Вскакиваю и сразу оглушают:

— Пролетарскому поэту сорок один с кисточкой. Масстрюля, туш!

Рявкает комнатный джаз-банд — из гитары, двух балалаек, гребенок, жестяной кружки, чайника и табуреток. Жалобно звякнули стекла окон. Портреты вождей испуганно колыхнулись на стенке и застыли при наступившей торжественной тишине. Длинный чубатый Чеби взбирается на стол, подтягивает электрический пузырек к потолку и, скрестив длинные ноги, голосом, подобающим старосте комнаты, торжественно начинает:

— Дорогой товарищ Гром, как ты есть парень поразительной поэтической настройки и вообще… то «гарбузия», осчастливленная твоим пребыванием в ней, рассчитывает на полученный тобою гонорар и с сего времени разрешает тебе не тушить свет на тысяча и одну ночь..

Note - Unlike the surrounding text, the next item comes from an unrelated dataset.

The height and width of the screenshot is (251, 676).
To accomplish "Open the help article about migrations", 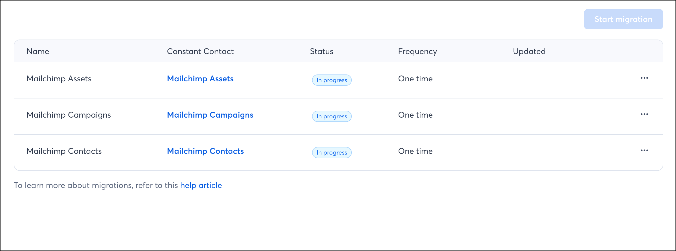I will 201,185.
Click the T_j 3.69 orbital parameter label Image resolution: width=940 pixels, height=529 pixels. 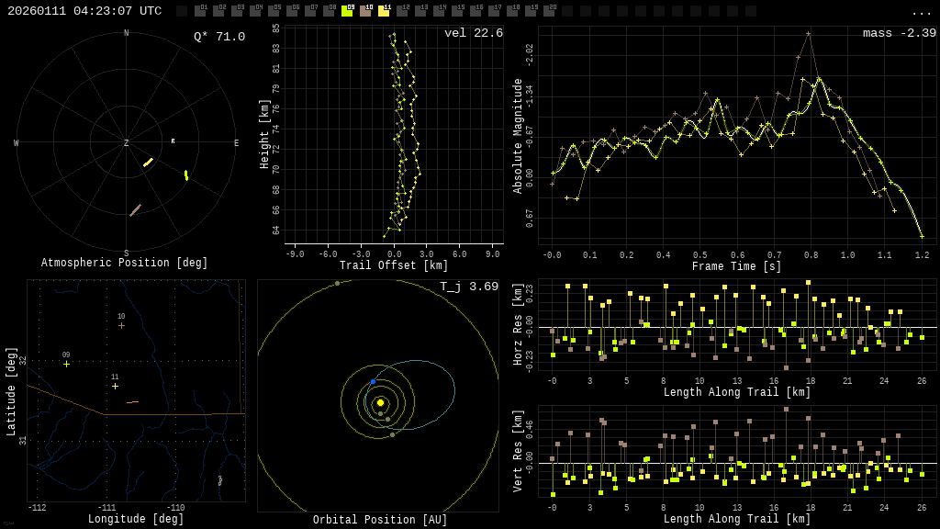[469, 287]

Снова гремит раздирающий и оглушающий туш.

— Качать Грома!

— Качать… ешь его мухи..

Соображаю, что выгодней удрать. Но поздно… Жалобно трещит коричневая спецовка, ноги теряют опору и вместе с головой летят вверх к потолку..

— Поддай раз… два… еще…

В конце полета я снижаюсь на койку.

Пострадал только локоть.

— Чего вы сумашествуете?

— Притворился! От нас, брат, не скроешь.

Юрка Брасов трясет листами журнала металлистов. У меня за спиной крылья. Руки тянутся.

— Врешь… давай, я еще не видел.

— Шалишь, браток. Раз не видел — так танцуй.

Сопротивление лишне. По-козлиному отдуваю трепака.

Юрка издевается.

— Что ж ты одной ногой… Двумя. Шпарь двумя!

И подпевает:

Сербияне землю пашут Сербиянки только пляшут..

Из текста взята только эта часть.